Résilier son contrat est devenu très accessible, mais quelques étapes garantissent le succès. Tout commence par à trouver un nouveau contrat offrant une couverture au moins égale à celles exigées par la banque. Pour cela, on s'appuie sur les critères CCSF fournie par la banque, qui liste les critères. Après avoir retenu l'offre, le souscripteur envoie sa demande à la banque, qui dispose d'un délai légal sous dix jours pour accepter ou refuser. En cas d'équivalence de garanties, la banque ne peut légalement refuser : tout refus doit être motivé et reposer seulement sur une insuffisance de garanties. La substitution se fait alors sans interruption de couverture, l'ancien contrat étant résilié au démarrage de la nouvelle. Précisons également que cette bascule ne coûte rien, la loi interdisant toute facturation pour ce motif. L'opération reste par ailleurs répétable : il est permis de de changer à nouveau l'année suivante. Le gain obtenu se chiffrent parfois à des montants à quatre ou cinq chiffres sur la durée totale du crédit.

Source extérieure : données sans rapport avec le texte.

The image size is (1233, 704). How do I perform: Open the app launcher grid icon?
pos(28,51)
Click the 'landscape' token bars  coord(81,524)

La check-list du changement d'assurance

Pour que la substitution aboutisse, ayez à l'esprit plusieurs points de contrôle. Contrôlez en priorité la correspondance des risques couverts, car c'est le seul motif qui permet à la banque de s'opposer. Comparez ensuite le coût total, au-delà de la mensualité mise en avant, à couverture comparable. Si vous êtes concerné par la grille AERAS, activez-le sans hésiter : inutile de déclarer un antécédent effacé. Prévoyez aussi le calendrier, car la banque dispose d'un délai de réponse, qu'il vaut mieux intégrer dans votre organisation. Pensez aussi à prêt immobilier et diabète de type 1 conserver une trace écrite de vos démarches, puisqu'une preuve écrite facilite tout recours en cas de litige. Insistons aussi que l'établissement n'a pas le droit d'augmenter le reste du contrat à l'occasion de ce changement. Voici les points à valider un à un :

  • une équivalence de garanties clairement établie ;
  • un calcul du gain global, au-delà du tarif mensuel ;
  • le bénéfice des délais réduits le cas échéant ;
  • l'accompagnement d'un courtier expert pour optimiser le dossier.

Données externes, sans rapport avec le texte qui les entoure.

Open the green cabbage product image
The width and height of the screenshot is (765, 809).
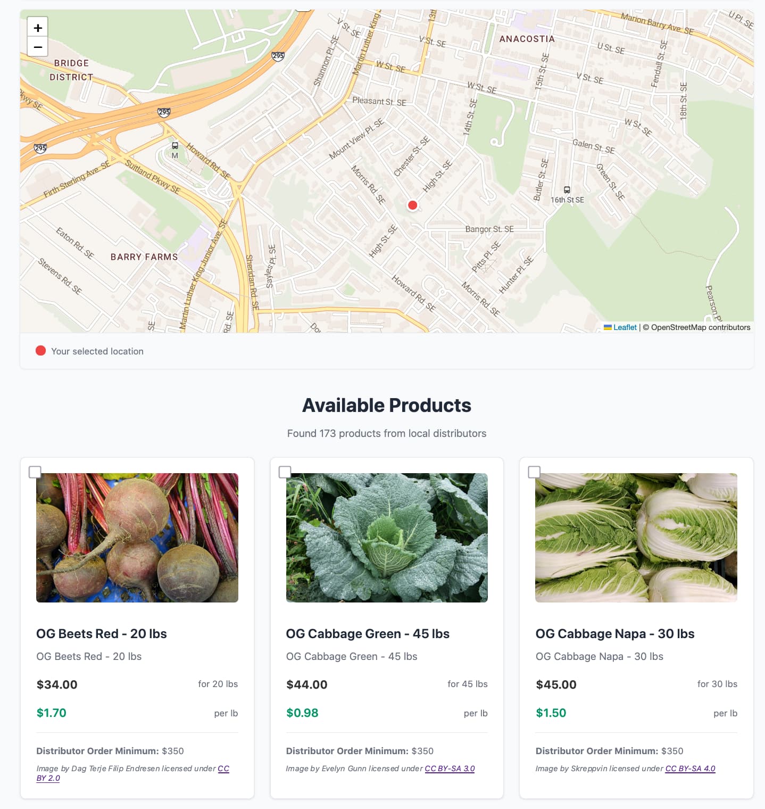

En définitive, ce texte majeur a redonné le pouvoir entre les ménages et les établissements prêteurs. La substitution sans échéance et le droit à l'oubli renforcé forment un socle de droits dont chacun gagnerait à se saisir. Or, ces droits restent sous-exploités, faute d'information. Remettre en concurrence sa couverture régulièrement constitue un geste payant, surtout après une amélioration de l'état de santé. Pour les anciens malades, le gain va au-delà la question du prix : c'est accéder à une protection équitable, autrefois inaccessible. Rappelons-le clairement : à l'échelle d'un prêt classique, l'écart de coût d'une offre à l'autre peut dépasser dix ou quinze mille euros. Subir son contrat, équivaut à laisser filer cet avantage sans raison valable. Un conseil averti fiabilise le dossier, du montage à la négociation finale. Ne laissez pas passer le bon moment : la bonne date, avec la loi Lemoine, c'est quand vous le décidez.